## [Exercise aim]
The response must consist of the lines below from the one with "WordPress.org (1010, 1577)" through the one with "YouTube (1054, 450)", exactly as they appear and with both ends kept.

## [Data extracts]
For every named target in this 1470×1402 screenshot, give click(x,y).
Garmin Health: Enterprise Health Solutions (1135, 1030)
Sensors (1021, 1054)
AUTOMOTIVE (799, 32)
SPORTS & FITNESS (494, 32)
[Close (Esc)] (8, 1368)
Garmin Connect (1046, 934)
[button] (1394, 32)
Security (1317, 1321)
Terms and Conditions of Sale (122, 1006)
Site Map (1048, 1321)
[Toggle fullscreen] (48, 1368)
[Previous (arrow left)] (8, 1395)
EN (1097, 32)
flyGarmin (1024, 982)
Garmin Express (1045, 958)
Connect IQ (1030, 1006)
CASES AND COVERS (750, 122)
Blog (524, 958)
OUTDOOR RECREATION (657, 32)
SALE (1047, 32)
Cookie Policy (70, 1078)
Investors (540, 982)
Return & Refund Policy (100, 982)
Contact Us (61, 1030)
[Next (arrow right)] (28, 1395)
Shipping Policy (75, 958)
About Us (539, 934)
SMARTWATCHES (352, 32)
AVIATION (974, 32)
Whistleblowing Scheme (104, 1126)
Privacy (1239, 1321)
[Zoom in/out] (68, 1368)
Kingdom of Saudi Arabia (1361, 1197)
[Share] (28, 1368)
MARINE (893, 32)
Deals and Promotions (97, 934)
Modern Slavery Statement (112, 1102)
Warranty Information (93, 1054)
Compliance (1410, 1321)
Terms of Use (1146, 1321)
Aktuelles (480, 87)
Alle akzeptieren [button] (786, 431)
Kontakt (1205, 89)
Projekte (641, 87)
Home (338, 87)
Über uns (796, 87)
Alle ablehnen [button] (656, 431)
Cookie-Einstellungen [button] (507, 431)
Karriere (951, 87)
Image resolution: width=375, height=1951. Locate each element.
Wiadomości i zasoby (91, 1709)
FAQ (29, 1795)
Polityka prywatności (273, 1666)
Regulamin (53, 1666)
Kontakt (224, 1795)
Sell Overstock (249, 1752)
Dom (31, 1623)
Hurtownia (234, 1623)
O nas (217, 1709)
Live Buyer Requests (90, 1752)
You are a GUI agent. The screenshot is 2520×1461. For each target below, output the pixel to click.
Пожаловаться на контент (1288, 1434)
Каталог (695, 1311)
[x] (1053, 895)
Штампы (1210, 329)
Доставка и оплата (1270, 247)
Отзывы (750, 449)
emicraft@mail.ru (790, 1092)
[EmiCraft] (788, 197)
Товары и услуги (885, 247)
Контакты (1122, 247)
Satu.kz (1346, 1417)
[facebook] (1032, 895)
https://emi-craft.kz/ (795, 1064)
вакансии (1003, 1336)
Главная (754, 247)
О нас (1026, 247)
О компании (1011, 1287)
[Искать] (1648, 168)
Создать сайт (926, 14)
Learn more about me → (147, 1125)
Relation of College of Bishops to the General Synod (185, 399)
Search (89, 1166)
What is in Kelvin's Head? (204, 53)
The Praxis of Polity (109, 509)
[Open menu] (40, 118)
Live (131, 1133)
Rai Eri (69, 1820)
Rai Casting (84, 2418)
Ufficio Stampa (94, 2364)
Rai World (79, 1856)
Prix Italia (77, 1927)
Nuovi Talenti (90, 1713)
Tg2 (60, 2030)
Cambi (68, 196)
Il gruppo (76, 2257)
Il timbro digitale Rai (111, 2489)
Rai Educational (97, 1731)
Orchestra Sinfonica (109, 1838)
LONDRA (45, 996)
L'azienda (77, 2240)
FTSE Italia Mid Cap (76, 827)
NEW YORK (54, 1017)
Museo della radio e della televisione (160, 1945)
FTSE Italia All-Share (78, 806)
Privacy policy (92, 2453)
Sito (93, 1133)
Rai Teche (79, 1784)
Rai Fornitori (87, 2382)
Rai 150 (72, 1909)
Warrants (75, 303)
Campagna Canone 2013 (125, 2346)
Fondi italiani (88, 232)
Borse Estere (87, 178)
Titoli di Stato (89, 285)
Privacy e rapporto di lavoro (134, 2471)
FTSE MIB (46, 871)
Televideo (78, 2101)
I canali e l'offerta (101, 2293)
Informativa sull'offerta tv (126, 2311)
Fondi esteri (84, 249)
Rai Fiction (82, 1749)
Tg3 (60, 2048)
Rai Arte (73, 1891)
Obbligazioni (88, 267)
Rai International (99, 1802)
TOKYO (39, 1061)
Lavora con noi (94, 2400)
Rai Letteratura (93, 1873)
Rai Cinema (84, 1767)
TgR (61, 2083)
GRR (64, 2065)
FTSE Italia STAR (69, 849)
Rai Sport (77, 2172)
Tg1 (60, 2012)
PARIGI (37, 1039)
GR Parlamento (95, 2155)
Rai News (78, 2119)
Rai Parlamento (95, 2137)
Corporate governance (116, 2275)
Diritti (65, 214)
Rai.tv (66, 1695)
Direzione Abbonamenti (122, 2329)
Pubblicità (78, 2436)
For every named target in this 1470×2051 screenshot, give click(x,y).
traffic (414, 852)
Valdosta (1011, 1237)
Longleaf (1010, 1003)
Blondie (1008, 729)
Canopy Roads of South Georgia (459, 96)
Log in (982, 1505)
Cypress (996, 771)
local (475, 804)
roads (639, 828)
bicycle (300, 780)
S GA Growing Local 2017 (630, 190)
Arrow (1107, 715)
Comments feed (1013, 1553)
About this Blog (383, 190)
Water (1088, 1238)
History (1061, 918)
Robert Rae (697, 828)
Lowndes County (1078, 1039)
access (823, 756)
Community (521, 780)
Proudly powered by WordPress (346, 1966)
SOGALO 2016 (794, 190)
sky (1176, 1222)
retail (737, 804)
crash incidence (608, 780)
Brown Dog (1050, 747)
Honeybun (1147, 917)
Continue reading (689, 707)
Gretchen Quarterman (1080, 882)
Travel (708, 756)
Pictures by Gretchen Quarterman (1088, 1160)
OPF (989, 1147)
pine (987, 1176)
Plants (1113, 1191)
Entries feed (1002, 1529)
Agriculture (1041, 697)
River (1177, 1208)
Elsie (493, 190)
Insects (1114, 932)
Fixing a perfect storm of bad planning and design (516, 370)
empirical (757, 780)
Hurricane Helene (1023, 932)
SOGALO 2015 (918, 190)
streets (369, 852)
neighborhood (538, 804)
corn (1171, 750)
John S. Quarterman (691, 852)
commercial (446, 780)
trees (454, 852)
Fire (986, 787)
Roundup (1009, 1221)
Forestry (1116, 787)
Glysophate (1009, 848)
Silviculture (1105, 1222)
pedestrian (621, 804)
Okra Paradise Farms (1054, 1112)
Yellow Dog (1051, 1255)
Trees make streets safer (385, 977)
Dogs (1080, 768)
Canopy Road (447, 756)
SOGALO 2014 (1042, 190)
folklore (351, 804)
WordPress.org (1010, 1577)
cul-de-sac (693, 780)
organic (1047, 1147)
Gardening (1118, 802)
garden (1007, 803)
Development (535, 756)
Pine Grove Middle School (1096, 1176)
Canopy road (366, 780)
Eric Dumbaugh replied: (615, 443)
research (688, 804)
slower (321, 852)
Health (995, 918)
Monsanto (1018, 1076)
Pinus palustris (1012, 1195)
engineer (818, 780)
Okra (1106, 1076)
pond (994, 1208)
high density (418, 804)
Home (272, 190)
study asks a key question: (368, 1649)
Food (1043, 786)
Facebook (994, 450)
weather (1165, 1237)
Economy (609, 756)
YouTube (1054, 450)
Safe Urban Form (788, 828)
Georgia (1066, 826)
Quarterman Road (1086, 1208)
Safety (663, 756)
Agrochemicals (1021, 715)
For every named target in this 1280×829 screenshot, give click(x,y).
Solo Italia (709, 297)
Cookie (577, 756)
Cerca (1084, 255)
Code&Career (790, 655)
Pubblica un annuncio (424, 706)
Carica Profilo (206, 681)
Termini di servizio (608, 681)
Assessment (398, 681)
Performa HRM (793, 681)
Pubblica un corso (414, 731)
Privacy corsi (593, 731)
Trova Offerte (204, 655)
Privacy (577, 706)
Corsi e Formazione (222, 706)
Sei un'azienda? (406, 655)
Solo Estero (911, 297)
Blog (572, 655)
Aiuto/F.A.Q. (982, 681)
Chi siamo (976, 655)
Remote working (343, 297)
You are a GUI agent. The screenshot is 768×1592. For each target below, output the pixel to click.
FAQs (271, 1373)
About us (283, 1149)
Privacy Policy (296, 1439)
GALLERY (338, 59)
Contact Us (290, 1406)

## [Finished exercise]
WordPress.org (1010, 1577)
cul-de-sac (693, 780)
organic (1047, 1147)
Gardening (1118, 802)
garden (1007, 803)
Development (535, 756)
Pine Grove Middle School (1096, 1176)
Canopy road (366, 780)
Eric Dumbaugh replied: (615, 443)
research (688, 804)
slower (321, 852)
Health (995, 918)
Monsanto (1018, 1076)
Pinus palustris (1012, 1195)
engineer (818, 780)
Okra (1106, 1076)
pond (994, 1208)
high density (418, 804)
Home (272, 190)
study asks a key question: (368, 1649)
Food (1043, 786)
Facebook (994, 450)
weather (1165, 1237)
Economy (609, 756)
YouTube (1054, 450)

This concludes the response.